WHAT YOU HAVE TO DO -
Write out the essay on peace in Malaysia below in full, word for word.

SOURCE DOCUMENT -
MALAYSIA – The Hope for Peace in the Nation and Her Citizens.
By: Ahmad Shakir Hashim
Although some felt that history will not bring much awareness in order to move into a brighter future (I am a bit sceptical of the word “future”), but I think it is otherwise, because history is a lesson that we can learn from events which had already happened. This is important for us because only then can we understand the current realities and changes which has occurred in the country. Moreover, for a nation to untie itself from the bonds of history makes it impossible to understand the socio-political perspective. The purpose of the understanding is not an idea on how to create a utopian world or heavenly world, as I believe in the formation of an ideal society, because without any problems and harms it is impossible to realise a reality. I am optimistic that the peace in this country named Malaysia can continuously continue. In my opinion, peace itself is priceless. It is not based on statesmen, historians or politicians who are well versed about nationalism and political intricacies of this nation, but my views and hopes are motivated as a citizen.

ENTRIES SUPPLIED -
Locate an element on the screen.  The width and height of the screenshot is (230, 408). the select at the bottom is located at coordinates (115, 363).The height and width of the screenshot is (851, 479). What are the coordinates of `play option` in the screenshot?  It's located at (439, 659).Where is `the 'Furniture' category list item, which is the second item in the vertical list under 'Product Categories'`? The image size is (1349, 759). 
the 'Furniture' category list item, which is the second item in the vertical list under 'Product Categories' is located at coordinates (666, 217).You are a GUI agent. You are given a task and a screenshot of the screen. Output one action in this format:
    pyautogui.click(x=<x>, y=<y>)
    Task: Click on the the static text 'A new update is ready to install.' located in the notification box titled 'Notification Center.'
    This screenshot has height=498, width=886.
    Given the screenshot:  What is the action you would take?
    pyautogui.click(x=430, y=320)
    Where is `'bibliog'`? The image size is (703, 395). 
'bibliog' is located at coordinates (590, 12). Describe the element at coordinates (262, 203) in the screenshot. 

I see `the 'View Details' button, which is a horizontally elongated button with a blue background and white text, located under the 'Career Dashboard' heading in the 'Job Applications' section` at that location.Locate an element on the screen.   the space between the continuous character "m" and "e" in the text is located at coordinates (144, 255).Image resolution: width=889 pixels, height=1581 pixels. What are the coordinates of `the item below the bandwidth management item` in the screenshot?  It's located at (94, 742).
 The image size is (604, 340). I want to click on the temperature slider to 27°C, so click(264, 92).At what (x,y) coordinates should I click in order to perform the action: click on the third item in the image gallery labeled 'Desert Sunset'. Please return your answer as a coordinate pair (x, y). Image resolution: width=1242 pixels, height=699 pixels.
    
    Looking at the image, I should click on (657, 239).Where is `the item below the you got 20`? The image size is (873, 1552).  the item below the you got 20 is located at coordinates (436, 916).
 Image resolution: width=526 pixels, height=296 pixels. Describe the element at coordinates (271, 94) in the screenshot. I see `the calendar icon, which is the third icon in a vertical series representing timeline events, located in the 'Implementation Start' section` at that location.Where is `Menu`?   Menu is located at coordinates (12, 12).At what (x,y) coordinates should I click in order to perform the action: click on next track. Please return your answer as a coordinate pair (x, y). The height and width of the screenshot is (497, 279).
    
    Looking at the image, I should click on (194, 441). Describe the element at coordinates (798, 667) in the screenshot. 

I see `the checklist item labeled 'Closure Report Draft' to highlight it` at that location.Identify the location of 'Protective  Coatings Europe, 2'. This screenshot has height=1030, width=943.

TASK SOLUTION -
MALAYSIA – The Hope for Peace in the Nation and Her Citizens.
By: Ahmad Shakir Hashim
Although some felt that history will not bring much awareness in order to move into a brighter future (I am a bit sceptical of the word “future”), but I think it is otherwise, because history is a lesson that we can learn from events which had already happened. This is important for us because only then can we understand the current realities and changes which has occurred in the country. Moreover, for a nation to untie itself from the bonds of history makes it impossible to understand the socio-political perspective. The purpose of the understanding is not an idea on how to create a utopian world or heavenly world, as I believe in the formation of an ideal society, because without any problems and harms it is impossible to realise a reality. I am optimistic that the peace in this country named Malaysia can continuously continue. In my opinion, peace itself is priceless. It is not based on statesmen, historians or politicians who are well versed about nationalism and political intricacies of this nation, but my views and hopes are motivated as a citizen.